- Provided text
........
Helpful hints: Bring at least 2 pairs of running shoes and alternate days. Also, make sure your hotel has a laundry room! Our hotel also had a wonderful hot tub, so we took advantage of some leg therapy and alternated soaking between the heated hot tub and the rather chilly outdoor pool. It really helped!
Wednesday's post-run excursion was a visit to Old Sturbridge Village, a huge rural New England village circa 1790-1840. Some original structures remain, but many were moved to the site from other New England locations. Costumed historians, farmers and artisans were also roaming about to speak with or to provide demonstrations. We also took a horse-drawn ride around the countryside.
The fourth day, Thursday, of our adventure took us to Lincoln, Rhode Island and the Blackstone Bikeway and Visitors Center. This one was an hour from our hotel and luckily we left early because it was the hardest site to find. GPS coordinates were not useful this time. We kept seeing people post comments on the Mainly Marathons New England Facebook page that morning and discovered many others were equally confused about the location. Learning that we should look for a rest area visitors’ center, proved to be the key and we located the start with 10 minutes to spare. The Rhode Island course was arguably the most beautiful course of the five we ran – a lush, shaded asphalt pathway with just enough ups and downs to keep the legs fresh. With an 80% chance of rain in the forecast, we had some worries about the weather, but the rain held off for most of the runners, and was actually refreshing.
While enjoying our post-race hot tub, cool pool therapy session at the hotel and pondering a post-race excursion, we bumped into a couple who had experience in the area. They recommended a visit to a local brewery which is more of an event than a brewery – Tree House Brewing Company – only 5 minutes from our hotel. Right across the street was a nice Greek Restaurant where we had a fabulous pasta dish.
........
- Stored items
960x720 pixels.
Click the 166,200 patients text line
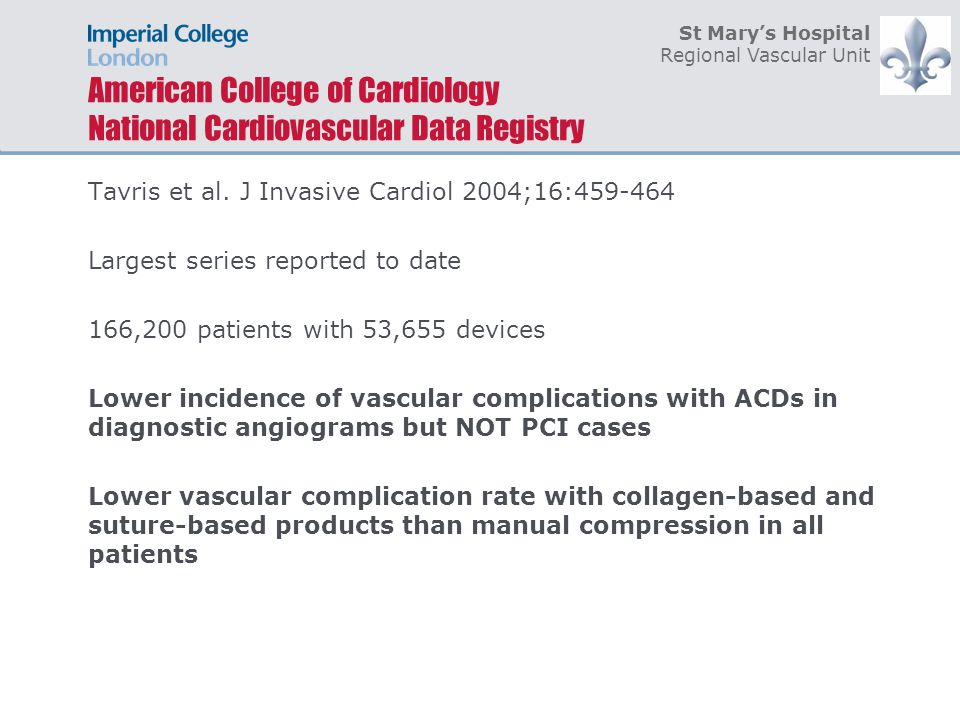[317, 330]
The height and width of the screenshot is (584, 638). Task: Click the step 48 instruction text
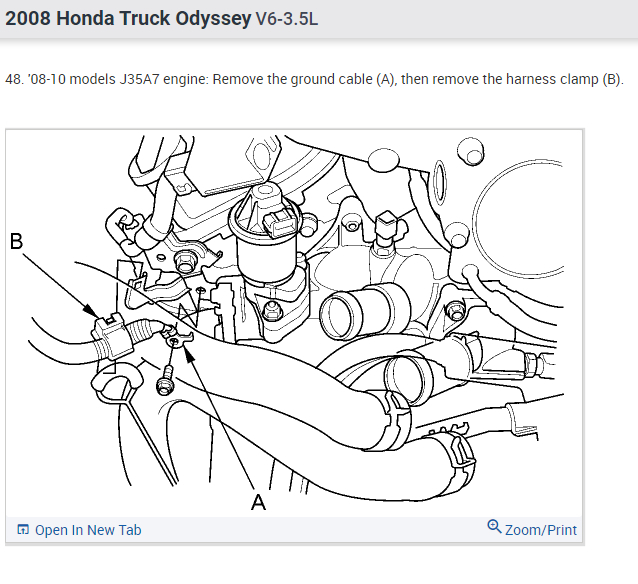pyautogui.click(x=314, y=79)
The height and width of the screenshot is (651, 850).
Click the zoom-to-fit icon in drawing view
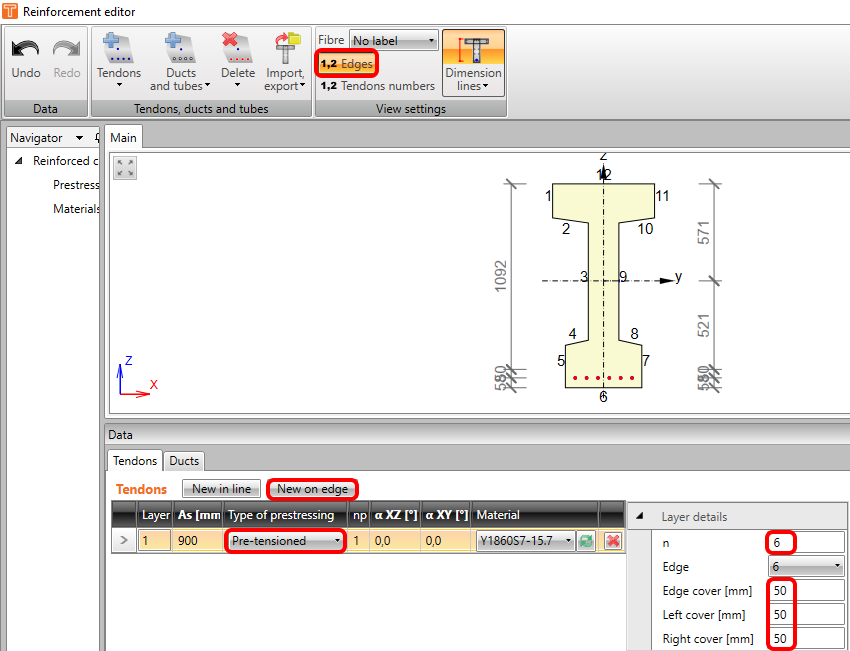tap(125, 168)
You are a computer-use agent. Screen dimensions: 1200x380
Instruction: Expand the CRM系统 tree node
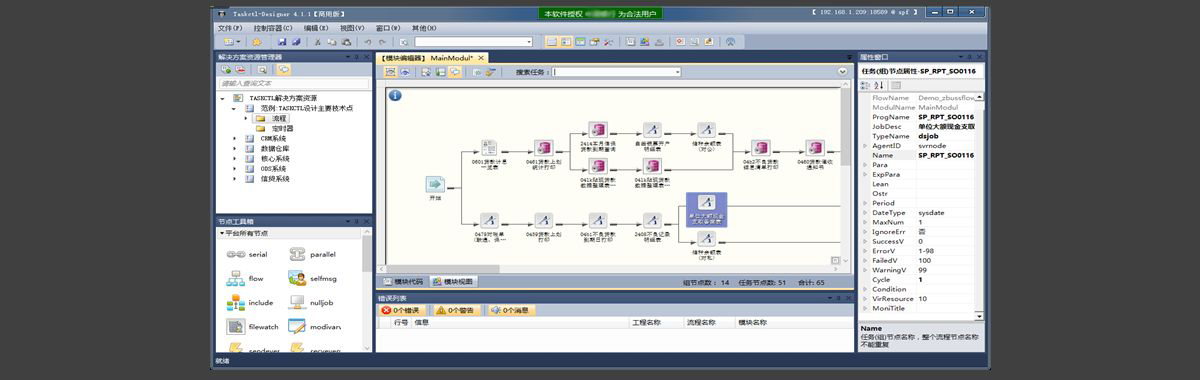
........
- Exercises to complete
- 1) Answer these questions about the marathon trip account:
(a) How far from the hotel was the Blackstone Bikeway and Visitors Center?
(b) What time period does Old Sturbridge Village represent?
(c) What was right across the street from Tree House Brewing Company?
- 2) Pick up the marathon trip account after its final sentence and continue writing it.

- Task-by-task results
- 1)
(a) An hour.
(b) Circa 1790-1840.
(c) A Greek restaurant.

- 2)
Friday, Day 5, the final day for us! Simsbury, Connecticut. We were tired, but not beaten. We had a one-hour drive to the Iron Horse Greenway. The Connecticut race had the most participants – about 240. Day five also was the hottest day of our series, with warmer temperatures settling into the area for the weekend. Surprisingly, our times stayed pretty consistent and we had no major issues – just some toe blisters and bruises. We finished and went back to our hotel, glad we had booked our flights home on Saturday.
On Saturday we left our hotel early and headed back to Boston for the day before our late afternoon flights. We decided on a Duck Tour of the city (less walking), witnessed a protest at Boston Commons, and had a bit of time to walk around and see some landmarks.
We completed our challenge! Keep in mind that we are not super distance runners and with Mainly Marathons, that did not matter. Everyone goes at his or her own pace. Although times are recorded and posted, there are no awards. It is a laid back operation and the camaraderie is incredible!
There were people from all walks of life participating – old, young, families, first timers….even a lady with Lupus on crutches! There were long time couples running/walking together. We were impressed by the fortitude of these participants. Because many people participate on multiple days, you get to know these athletes, hear their stories, and make some new friends.